Fox lost her home and personal belongings to the Almeda fire in September 2020. But she still volunteers for Court Appointed Special Advocates of Jackson County.
In honor of her service, Jackson County commissioners named Fox the recipient of the county’s community service award for April.
“I was deeply honored that CASA nominated me and the commissioners selected me. I was surprised and stunned. I was blown over. I never expected it,” she said. “There are a lot of people doing wonderful things in the valley.”
CASAs go through training, then get to know kids who’ve suffered abuse and neglect, plus the people in those kids’ lives. They advocate for the best interests of children and make recommendations to judges about their futures. The youngsters can range in age from babies to 21.
Fox has been a CASA volunteer since 2015. She usually handles the cases of four to six kids at a time. Her one concession to the impacts of the fire was to taper down to one child while she works to put her own life back together.

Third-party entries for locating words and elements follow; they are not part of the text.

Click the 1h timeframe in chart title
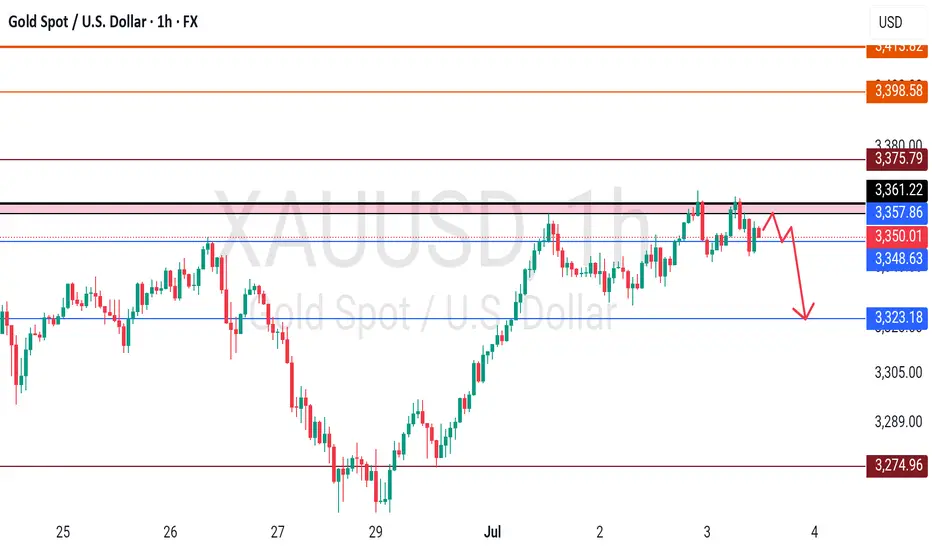932x550 pixels. [165, 22]
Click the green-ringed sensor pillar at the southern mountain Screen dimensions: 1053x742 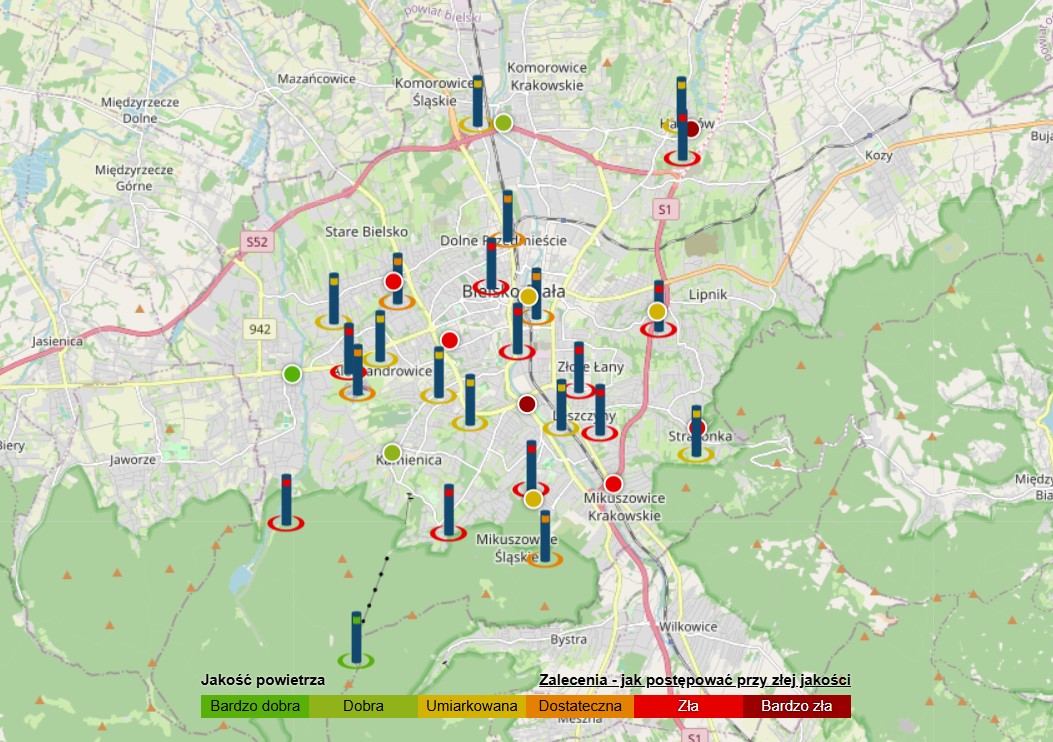[356, 639]
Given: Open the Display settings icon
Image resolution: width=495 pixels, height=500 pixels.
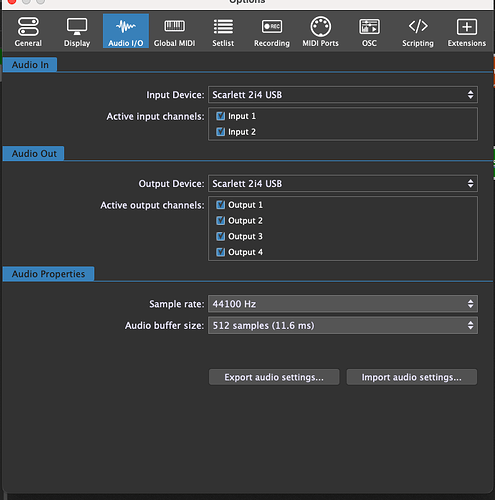Looking at the screenshot, I should click(x=77, y=27).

She’s currently living in Ashland.
"In my mind, children are among the most vulnerable and are particularly dependent on adults to nurture and care for them. Seeing a child that is neglected or abused hurts my heart," Fox said.
CASA volunteers are supported by a staff of CASA workers. Staff members said Fox is always one of the first to step forward on a difficult case, and she serves as a mentor for new CASA volunteers.
Fox said people who want to become CASAs don’t have to have backgrounds in child-oriented careers like teaching. Before she retired, Fox worked in the business world on tasks like team development, leadership development and conflict resolution.
“You just have to have a passion for children and really care about children,” she said. “It’s not always easy work. You have to care about and advocate actively for the child or children you’re a CASA to. It’s a wonderfully rewarding job when you see children reunite with their family or get guardianship with an aunt or a grandparent or someone else until the parents can safely parent their children.”
CASAs not only research the needs of kids, they find out what help and services would help the whole family. Children with a CASA spend an average of 10 months less time in foster care, according to CASA of Jackson County.
According to estimates, more than 800 children in Jackson County are abused and/or neglected each year.
“I need to make a difference, and this is how I’ve decided to do it,” Fox said.